By Isaac Gallegos Rodriguez

Mary Shelley’s gothic novel, “Frankenstein”, and it’s overall impact on our society and it’s culture is extraordinary. This is further supported by the that the majority of us are at least acquainted with the Frankenstein myth. The name “Frankenstein” conjures up images of a mad scientist, pseudoscience, and of course the monster itself. However, it is a significantly different experience reading the novel as opposed to solely relying on the myth.

Frank.The reason for this is that the myth of Frankenstein creates an inaccurate representation of the characters and their moral standings. For example, I had the preconceived notion that Victor Frankenstein was our stories protagonist, while the monster was the antagonist. In simpler words, I had believed that Victor Frankenstein was our story’s “good guy”— it was thought that although he could be described as a reckless character, his ingenuity and his good intentions would’ve been his redeeming factors.

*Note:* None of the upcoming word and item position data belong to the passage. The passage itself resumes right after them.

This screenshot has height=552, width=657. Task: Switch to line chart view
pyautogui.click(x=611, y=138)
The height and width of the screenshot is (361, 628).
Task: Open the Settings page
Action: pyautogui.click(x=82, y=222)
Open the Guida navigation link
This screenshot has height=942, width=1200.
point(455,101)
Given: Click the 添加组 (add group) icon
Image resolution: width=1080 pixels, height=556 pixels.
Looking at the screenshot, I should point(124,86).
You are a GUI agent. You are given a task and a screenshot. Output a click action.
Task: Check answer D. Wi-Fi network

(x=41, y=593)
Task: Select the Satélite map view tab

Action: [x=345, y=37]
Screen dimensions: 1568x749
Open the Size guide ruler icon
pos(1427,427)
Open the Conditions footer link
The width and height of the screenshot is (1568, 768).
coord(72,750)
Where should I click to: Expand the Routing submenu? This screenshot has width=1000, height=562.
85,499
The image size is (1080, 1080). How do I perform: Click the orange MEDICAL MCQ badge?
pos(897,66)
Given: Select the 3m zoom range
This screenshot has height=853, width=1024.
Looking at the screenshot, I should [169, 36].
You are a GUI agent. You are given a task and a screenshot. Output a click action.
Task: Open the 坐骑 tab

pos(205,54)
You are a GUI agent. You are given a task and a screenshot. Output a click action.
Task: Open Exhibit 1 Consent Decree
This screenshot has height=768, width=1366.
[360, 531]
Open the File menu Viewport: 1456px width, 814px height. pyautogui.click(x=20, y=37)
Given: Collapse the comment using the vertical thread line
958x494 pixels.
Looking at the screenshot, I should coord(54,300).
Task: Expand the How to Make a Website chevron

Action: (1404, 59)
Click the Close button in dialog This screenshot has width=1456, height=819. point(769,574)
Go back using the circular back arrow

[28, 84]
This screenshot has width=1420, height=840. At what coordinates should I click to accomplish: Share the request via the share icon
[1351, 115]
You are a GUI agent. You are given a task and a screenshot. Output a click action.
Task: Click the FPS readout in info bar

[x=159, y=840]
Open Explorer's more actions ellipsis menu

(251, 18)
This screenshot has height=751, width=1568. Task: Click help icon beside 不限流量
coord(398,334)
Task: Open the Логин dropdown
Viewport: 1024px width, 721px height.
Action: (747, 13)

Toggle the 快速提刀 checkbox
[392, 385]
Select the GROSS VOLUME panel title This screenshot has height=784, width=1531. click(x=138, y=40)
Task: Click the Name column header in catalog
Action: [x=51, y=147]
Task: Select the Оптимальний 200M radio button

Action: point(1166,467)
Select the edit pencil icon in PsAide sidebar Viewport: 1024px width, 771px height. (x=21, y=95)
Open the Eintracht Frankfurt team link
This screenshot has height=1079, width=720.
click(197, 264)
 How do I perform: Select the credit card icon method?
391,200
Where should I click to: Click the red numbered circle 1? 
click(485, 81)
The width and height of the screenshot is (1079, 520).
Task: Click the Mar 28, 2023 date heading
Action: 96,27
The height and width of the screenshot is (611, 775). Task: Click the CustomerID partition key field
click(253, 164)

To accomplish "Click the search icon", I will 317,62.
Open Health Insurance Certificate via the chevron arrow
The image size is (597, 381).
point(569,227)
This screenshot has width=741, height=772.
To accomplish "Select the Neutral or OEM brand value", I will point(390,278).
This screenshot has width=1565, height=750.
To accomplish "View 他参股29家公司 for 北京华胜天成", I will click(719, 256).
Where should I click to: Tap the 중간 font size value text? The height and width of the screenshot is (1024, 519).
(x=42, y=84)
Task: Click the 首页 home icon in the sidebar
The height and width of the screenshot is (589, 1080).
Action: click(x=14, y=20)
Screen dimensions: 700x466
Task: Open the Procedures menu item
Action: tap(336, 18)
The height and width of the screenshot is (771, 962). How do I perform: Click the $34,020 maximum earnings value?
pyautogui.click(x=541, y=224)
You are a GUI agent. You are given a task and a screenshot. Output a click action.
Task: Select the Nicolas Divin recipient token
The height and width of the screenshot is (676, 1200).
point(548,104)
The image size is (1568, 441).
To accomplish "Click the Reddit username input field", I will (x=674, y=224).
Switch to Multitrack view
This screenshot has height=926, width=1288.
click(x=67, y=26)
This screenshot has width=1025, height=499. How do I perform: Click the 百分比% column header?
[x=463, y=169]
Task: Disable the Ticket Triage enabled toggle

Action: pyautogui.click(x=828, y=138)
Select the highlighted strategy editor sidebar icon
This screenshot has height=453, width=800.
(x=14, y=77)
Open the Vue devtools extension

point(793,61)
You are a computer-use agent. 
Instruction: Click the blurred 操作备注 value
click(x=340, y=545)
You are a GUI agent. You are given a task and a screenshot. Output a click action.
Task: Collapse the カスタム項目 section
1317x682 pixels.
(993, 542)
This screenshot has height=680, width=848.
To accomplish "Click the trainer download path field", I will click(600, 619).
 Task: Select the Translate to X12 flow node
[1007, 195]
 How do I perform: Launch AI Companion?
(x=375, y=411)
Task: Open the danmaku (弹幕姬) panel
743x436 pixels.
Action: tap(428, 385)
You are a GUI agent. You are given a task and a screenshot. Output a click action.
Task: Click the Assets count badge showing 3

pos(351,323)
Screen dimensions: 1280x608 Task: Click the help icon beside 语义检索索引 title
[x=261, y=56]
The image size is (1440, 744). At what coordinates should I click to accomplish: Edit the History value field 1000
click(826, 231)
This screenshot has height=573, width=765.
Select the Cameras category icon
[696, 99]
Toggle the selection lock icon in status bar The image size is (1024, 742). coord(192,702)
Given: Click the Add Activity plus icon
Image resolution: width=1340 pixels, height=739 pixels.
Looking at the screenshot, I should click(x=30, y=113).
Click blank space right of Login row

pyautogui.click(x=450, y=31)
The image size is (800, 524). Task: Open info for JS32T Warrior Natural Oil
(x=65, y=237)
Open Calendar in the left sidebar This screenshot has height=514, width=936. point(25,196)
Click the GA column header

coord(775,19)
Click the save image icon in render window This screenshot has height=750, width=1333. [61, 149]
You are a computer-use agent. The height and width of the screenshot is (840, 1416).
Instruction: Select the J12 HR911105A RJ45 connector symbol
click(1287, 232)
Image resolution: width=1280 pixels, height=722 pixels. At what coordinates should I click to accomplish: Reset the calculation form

However, as we read the novel, Victor Frankenstein’s character wasn’t  improved – it was damaged.  For instance, when Victor undertook the task to reanimate dead matter he said “Life and death appeared to me ideal bounds, which I should first break through, and pour a torrent of light into our dark world.” This quote helped illustrate how Victor viewed himself, as a powerful creator, yet he is only a human. As the story progresses, we come to understand that this god complex is Victor’s hamartia. This lapse in moral judgement ultimately created pain and suffering, but at the expense of others— and because of Victor’s god complex and his irresponsible decisions, his image is ultimately damaged.  Consequentially, as we start to depend on the actual novel instead of the Frankenstein myth  and it’s preconceptions, a noticeable change can be seen with the monster’s character. The former myth that we had been prescribed to had dictated that the monster had been the villain of the story; this preconception is greatly challenged as we start to see that the monster is a very complex and relatable character. Throughout the story, the monster becomes less of fiend and more so a victim of prejudice and discrimination. Even the monster recognizes this injustice, saying “I am thy creature; I ought to be thy Adam; but I am rather a fallen angel, whom thou drivest from joy for no misdeed”. The monster has a valid claim to Victor’s affection, however Victor Frankenstein continues to deny him this until the very end.

 

Therefore, after reading Mary Shelley’s novel, “Frankenstein”, our aforementioned preconceptions on the myth of Frankenstein are greatly challenged.  In this case, we see a dramatic shift in character relations and moral standings. The true victim in this tale was the monster, because as Percy Shelley wrote, “his original goodness was gradually turned into the fuel of an inextinguishable misanthropy and revenge”, due to the actions of the tale’s true monster — Victor Frankenstein.